◆ Task goal
Revise the material from the line containing "This screenshot has height=280, width=403." through the line containing "coord(1229,35)", changing "coin stack" to "chip stack" and leaving everything else as it stands. Omit the pictures from your answer.

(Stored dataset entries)
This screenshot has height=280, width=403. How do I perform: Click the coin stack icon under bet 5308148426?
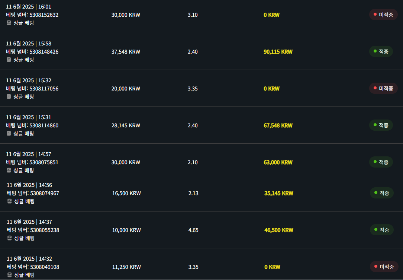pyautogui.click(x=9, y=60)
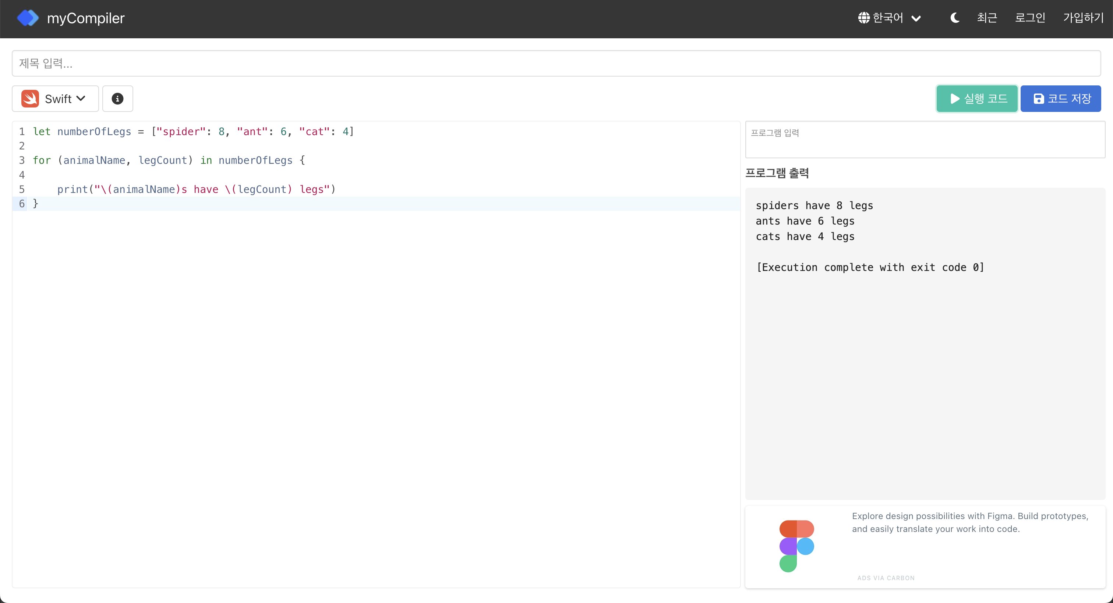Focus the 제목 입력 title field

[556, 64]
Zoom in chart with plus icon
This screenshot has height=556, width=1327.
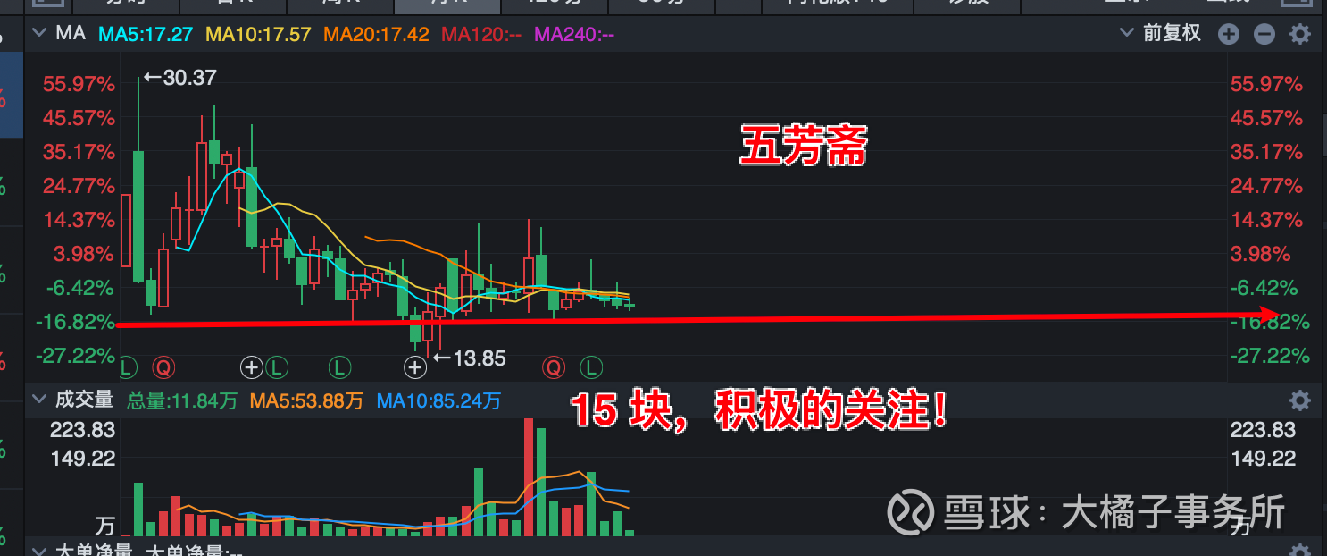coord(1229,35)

* * *

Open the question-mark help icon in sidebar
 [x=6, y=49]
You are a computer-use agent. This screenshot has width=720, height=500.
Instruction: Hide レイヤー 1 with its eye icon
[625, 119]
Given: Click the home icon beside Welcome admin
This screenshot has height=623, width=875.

==

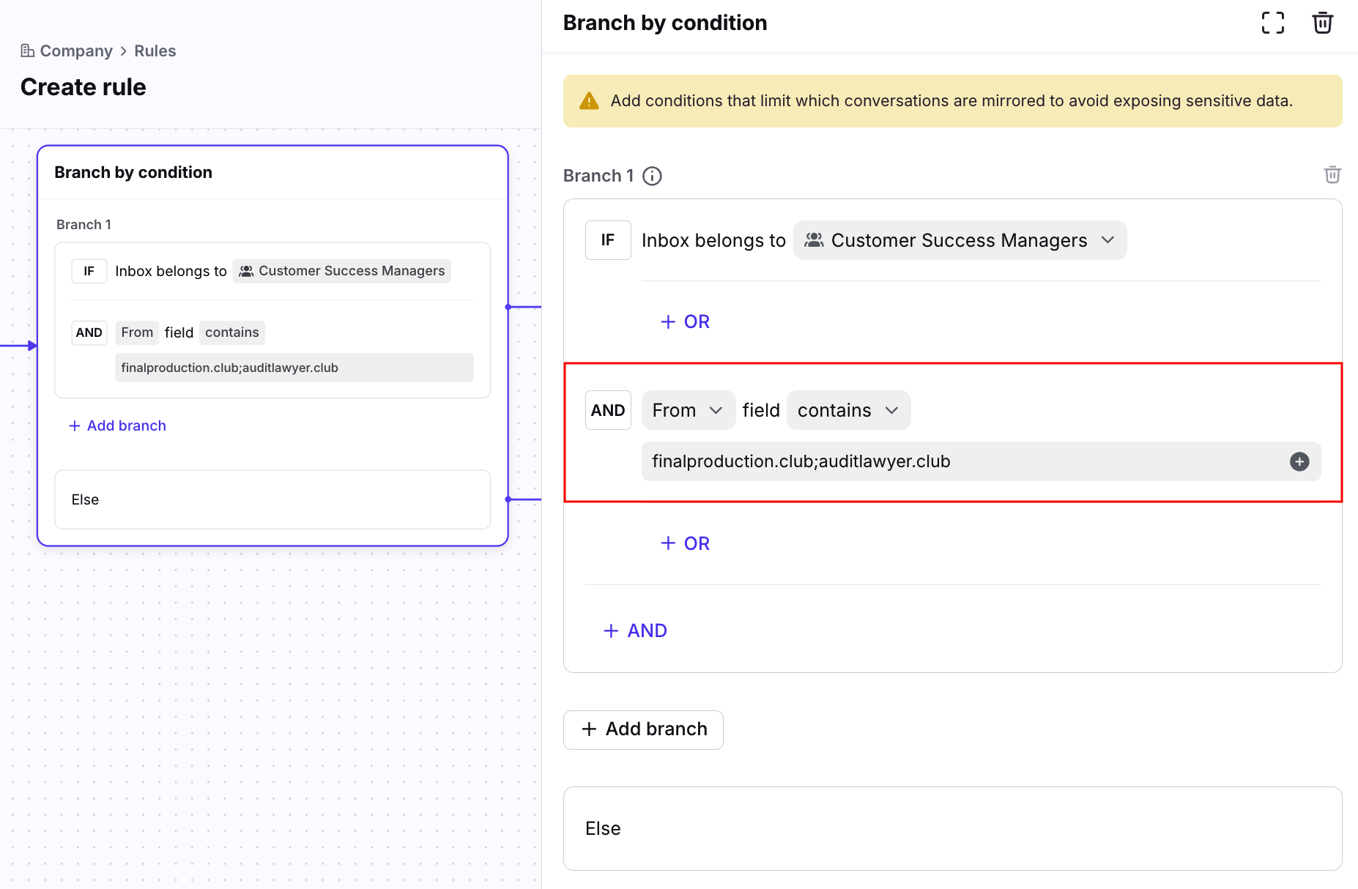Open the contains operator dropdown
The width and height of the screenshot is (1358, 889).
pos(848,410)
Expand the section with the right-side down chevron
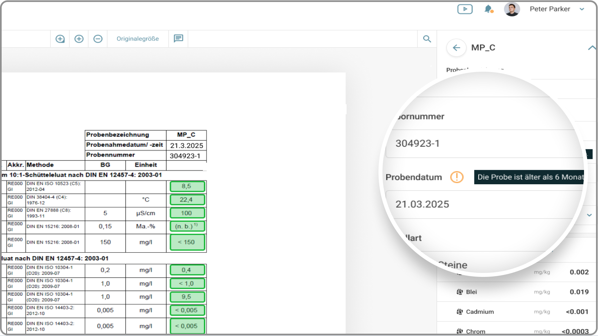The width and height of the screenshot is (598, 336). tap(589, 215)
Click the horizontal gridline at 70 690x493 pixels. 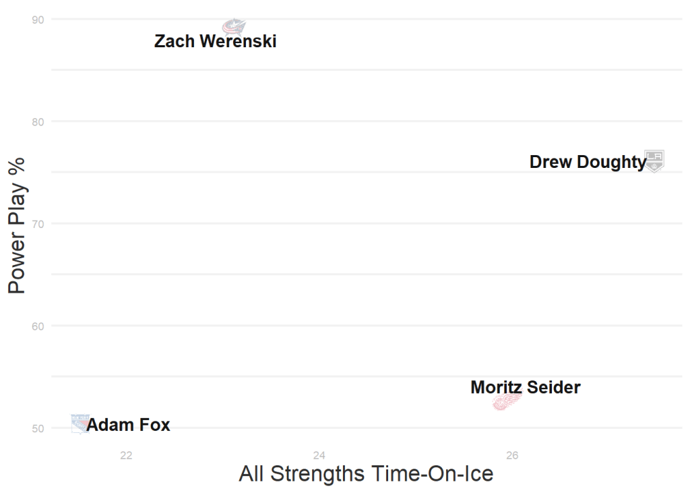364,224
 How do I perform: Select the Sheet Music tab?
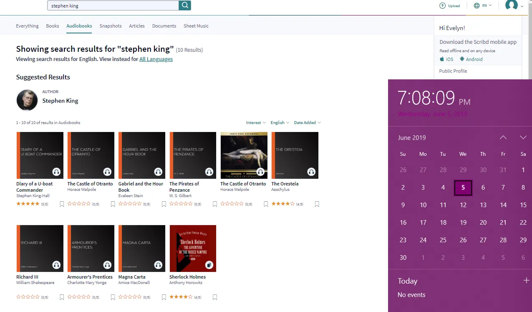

◆ Completed exercise
This screenshot has height=280, width=403. How do I perform: Click the chip stack icon under bet 5308148426?
pyautogui.click(x=9, y=60)
Focus the 제목 입력 title field

[556, 64]
Zoom in chart with plus icon
This screenshot has height=556, width=1327.
coord(1229,35)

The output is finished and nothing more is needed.